Korn Ferry's Caren Fleit is featured in the latest issue of Harvard Business Review. Access the full online article here.

As marketing channels and tools grew over the decades, so did the status and responsibilities of top marketing executives.

1950s

Marketing focuses largely on creating TV and print advertising to sell products to consumers. Top-level marketing executives are found almost exclusively in the consumer goods and automotive industries.

1960s

Advertising is still limited mainly to paid TV and print channels but moves away from exaggerated claims and aggressively pushing products and toward inventing creative and memorable approaches. The ad campaign is king.

1970s

Marketing adopts analytics and begins generating insights about customer choices and segmenting customers. Particularly in consumer goods, marketers become increasingly responsible for product management, pricing, promotion, and distribution.

1980s

Cable TV, infomercials, and VCRs (which allow viewers to skip ads) make marketing’s job more complex and ratchet up the pressure for advertising efficiency.

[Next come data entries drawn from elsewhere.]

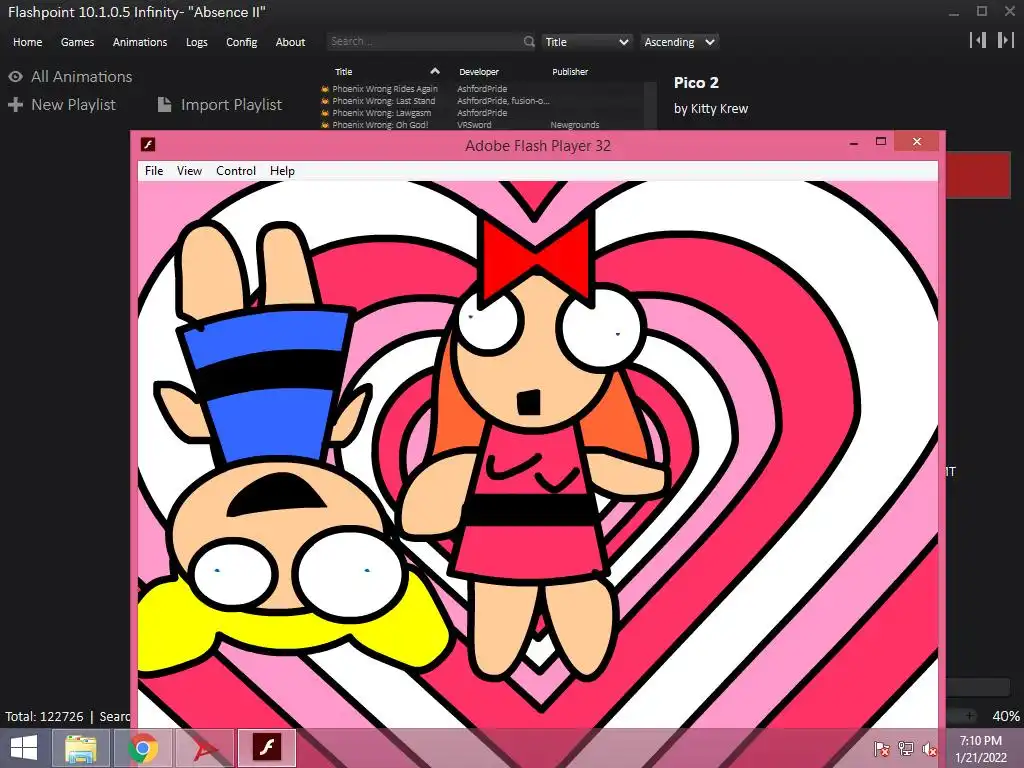The image size is (1024, 768).
Task: Open Google Chrome from the taskbar
Action: tap(143, 747)
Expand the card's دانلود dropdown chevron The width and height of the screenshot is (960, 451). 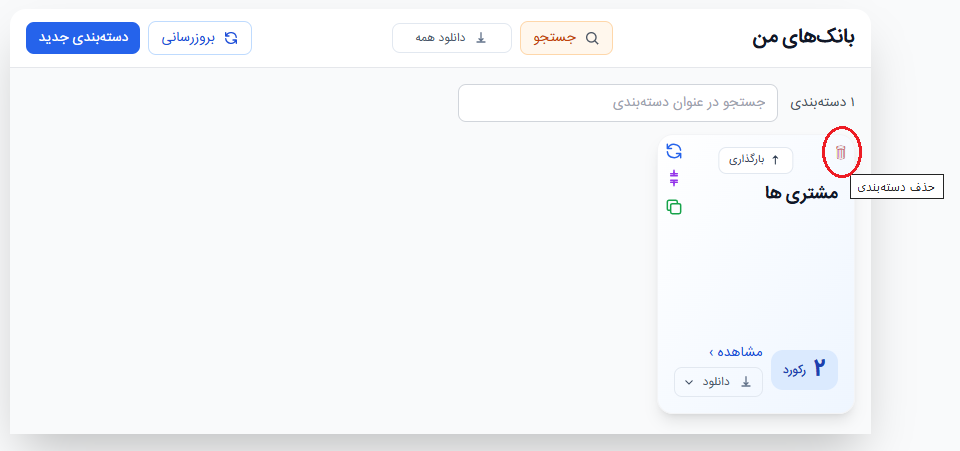(689, 382)

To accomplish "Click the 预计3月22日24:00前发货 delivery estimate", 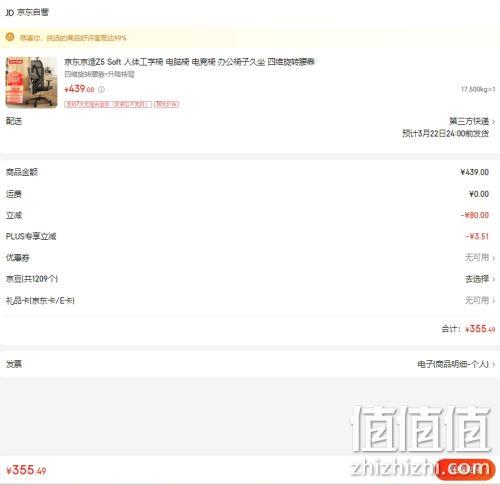I will [445, 134].
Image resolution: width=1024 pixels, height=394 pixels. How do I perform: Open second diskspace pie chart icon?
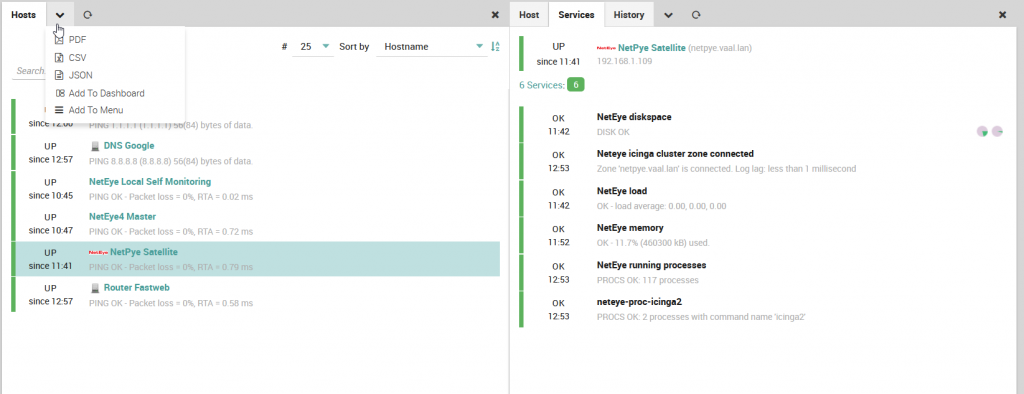coord(997,132)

Analytics become critical to precisely tracking performance in each sales channel. Consumer-goods marketers start to assume P&L responsibility and enterprise-wide roles. Other industries, like consumer finance, begin hiring top-level marketing executives, though those jobs focus more on branding and corporate communications.

1990s

A broader marketing function emerges in industries such as health care and technology, and B2B marketers appear. The role of the marketing leader becomes blurry, as companies struggle to find a balance between more-strategic responsibilities (brand positioning, segmentation, and business growth) and more-tactical ones (sales enablement, creating brochures, and manning trade shows). Marketing departments begin to set up matrix structures combining corporate functions with regional and business unit functions. Customer relationship management takes hold. The CMO title is first used.

2000s

The digital revolution changes the way companies and customers relate. As social media platforms take off, people rely more on one another for information about products. Marketers must manage omnichannel communications and both negative and positive messages about their brands. They begin focusing on building meaningful relationships with customers. The CMO title spreads but is used indiscriminately both for executives strictly focused on brand and communications and for true strategic business partners.

2010s

Big data and artificial intelligence swamp marketers with information. The focus shifts from telling and selling to customer engagement and dialogues and personalized communications and products. CMOs are expected to creatively apply insights to business challenges, validate decisions with data, create seamless customer experiences across media and revenue channels, and lead efforts to put the customer at the center throughout the organization. Most CMOs now sit on executive committees and report directly to the CEO. But there is confusion about the role, leading some to question the title and explore alternatives like chief customer officer, chief customer experience officer, and chief growth officer.